- [JOB]:
Reproduce each of the rows below word for word, omitting the pictures.

(Entries for locating words and elements)
<<<<
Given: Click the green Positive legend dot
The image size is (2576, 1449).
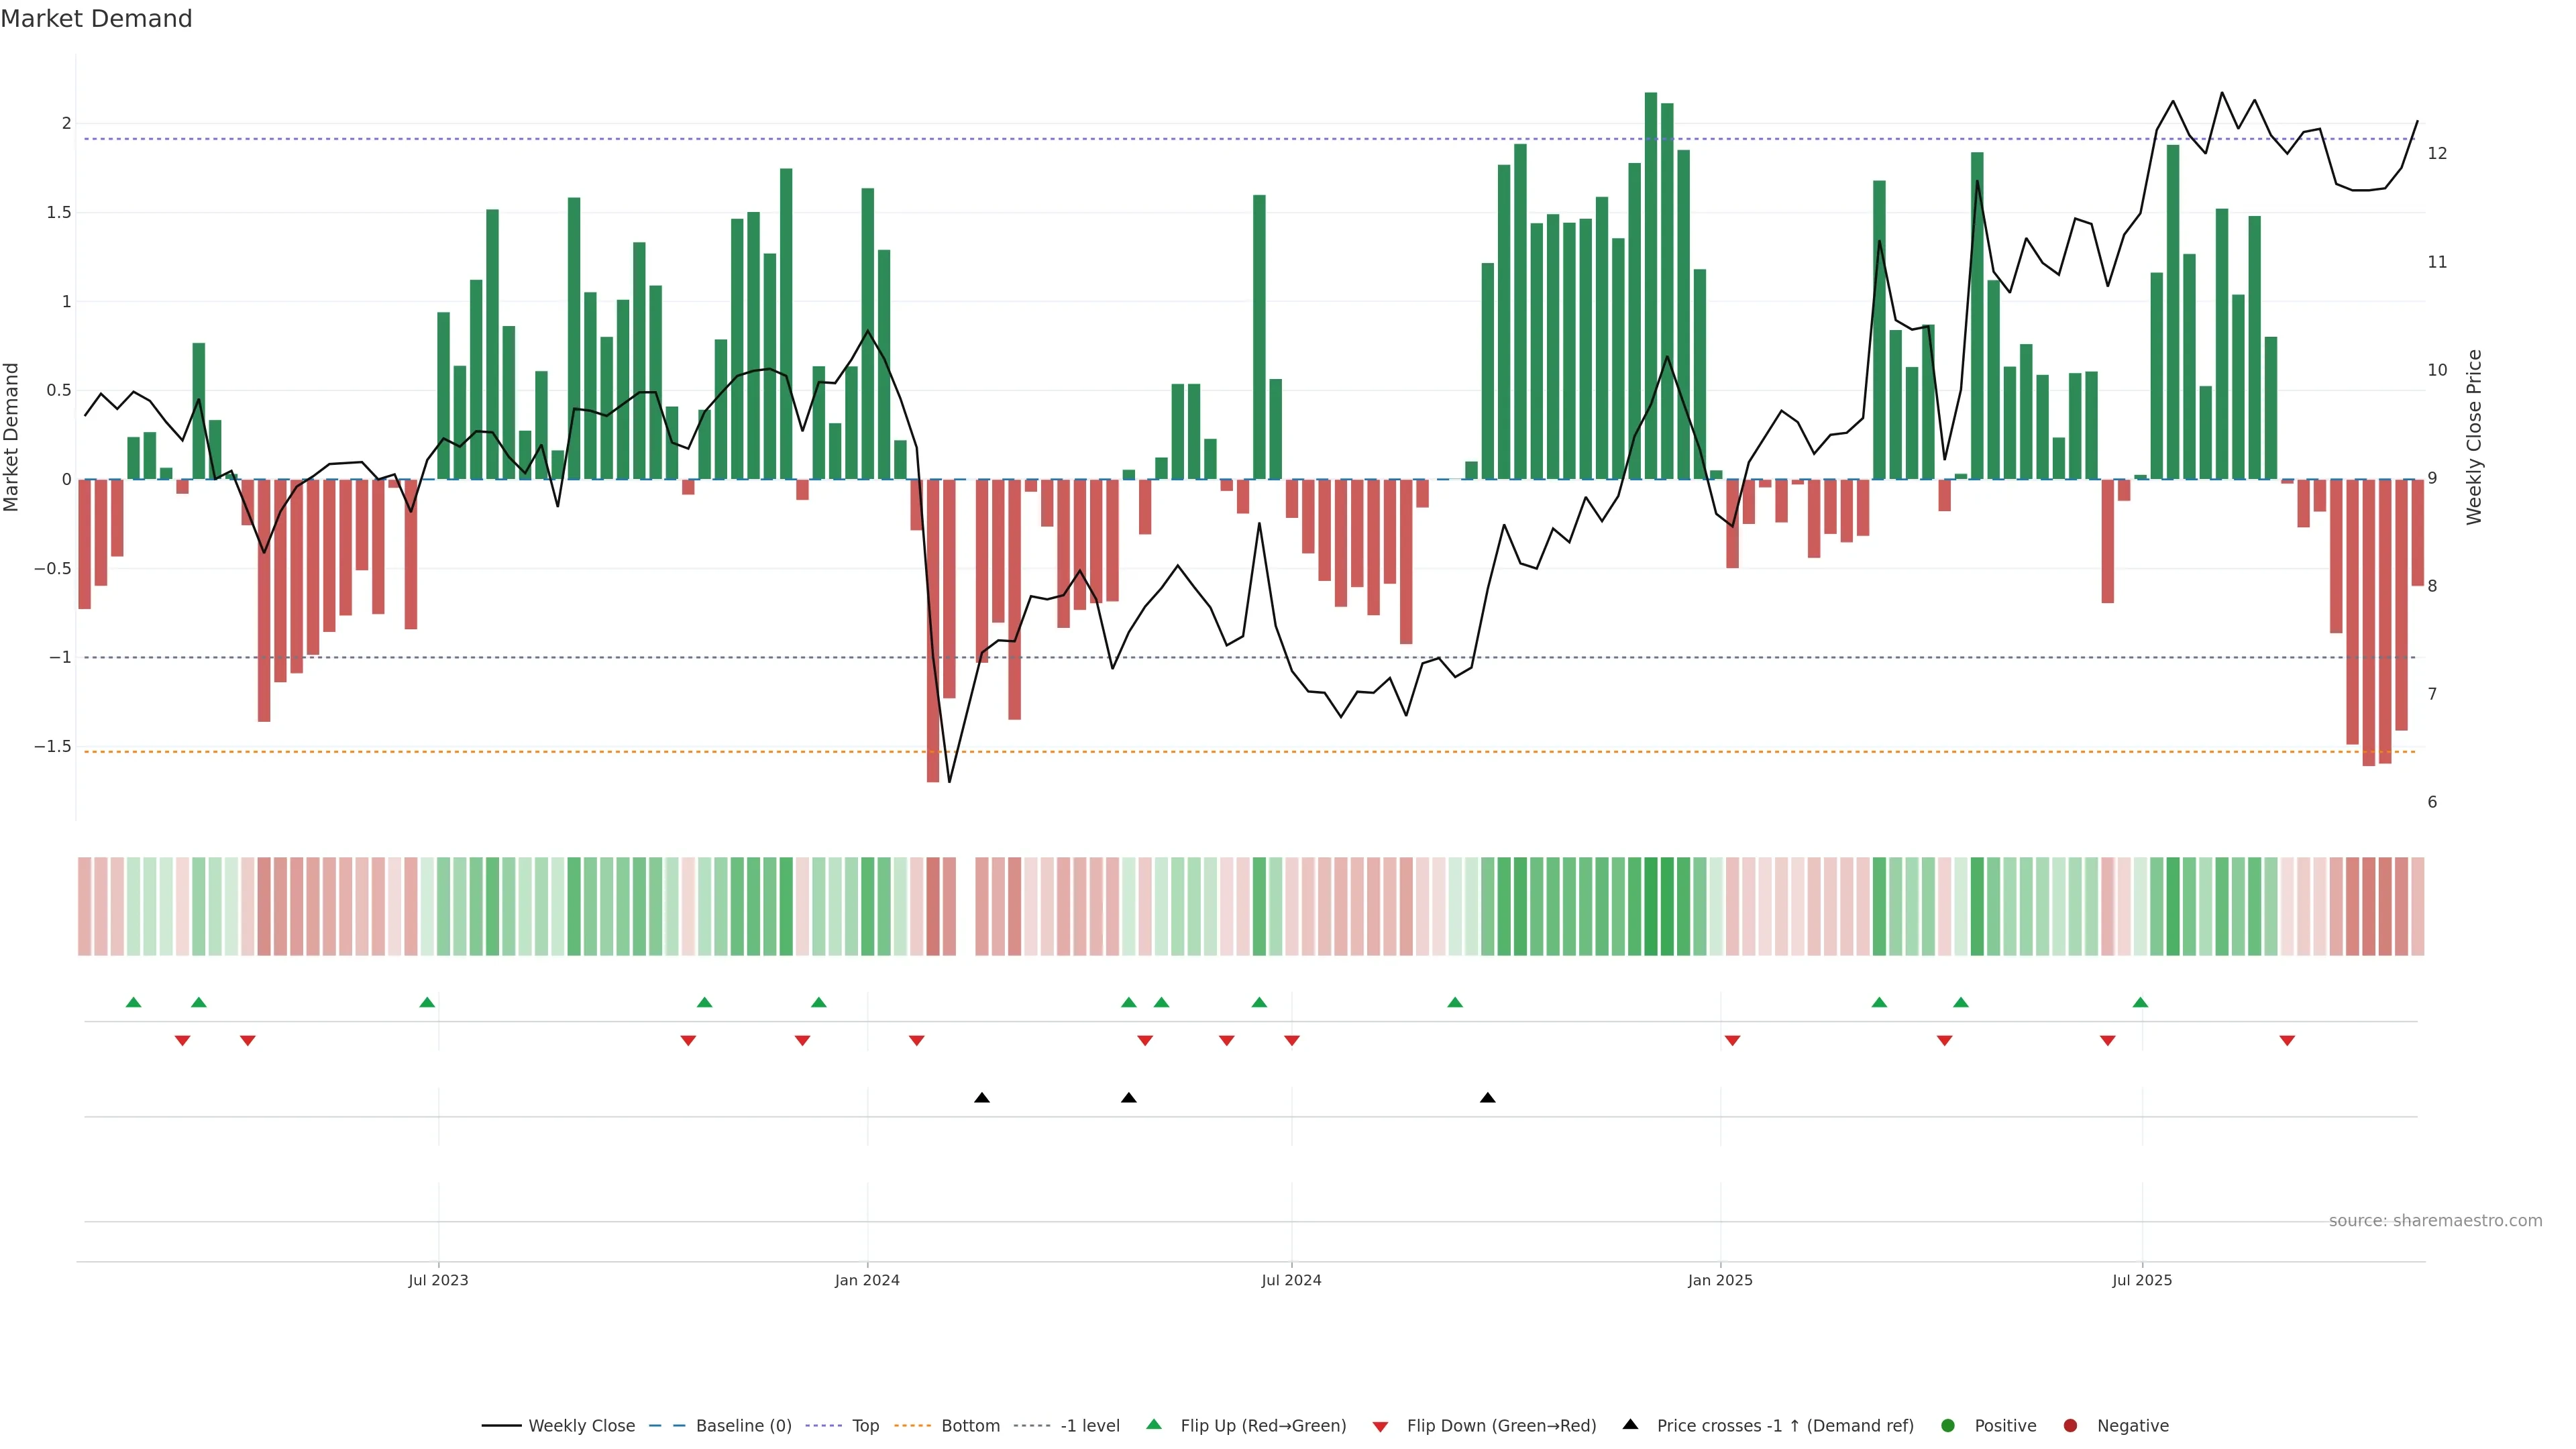Looking at the screenshot, I should (x=1947, y=1426).
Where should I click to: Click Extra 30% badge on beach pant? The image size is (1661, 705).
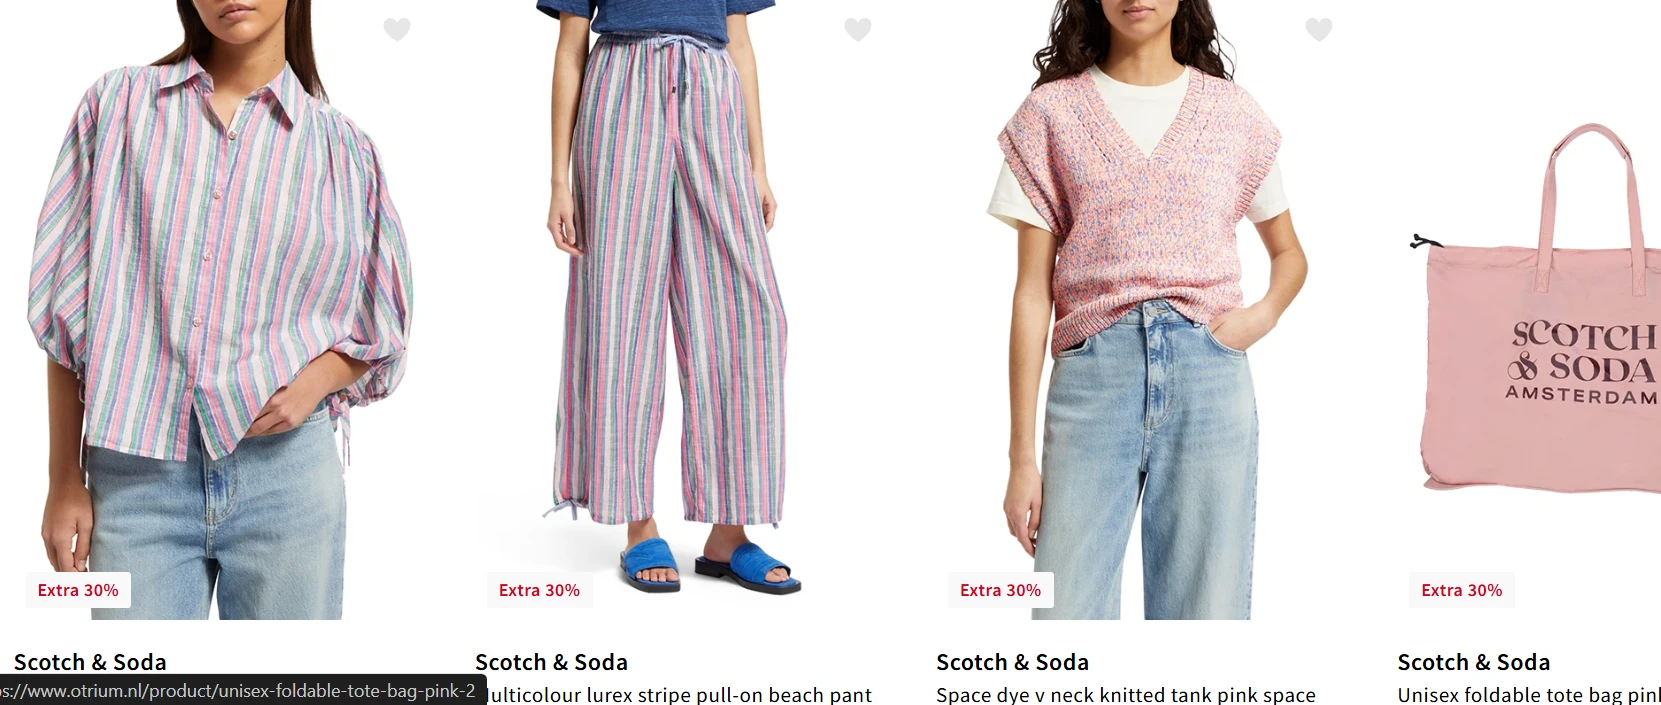(539, 590)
>>>>
- [WORKED ANSWER]:
Given: Click the green Positive legend dot
The image size is (2576, 1449).
Looking at the screenshot, I should (x=1947, y=1426).
Where should I click to: Click Extra 30% badge on beach pant? The image size is (1661, 705).
(539, 590)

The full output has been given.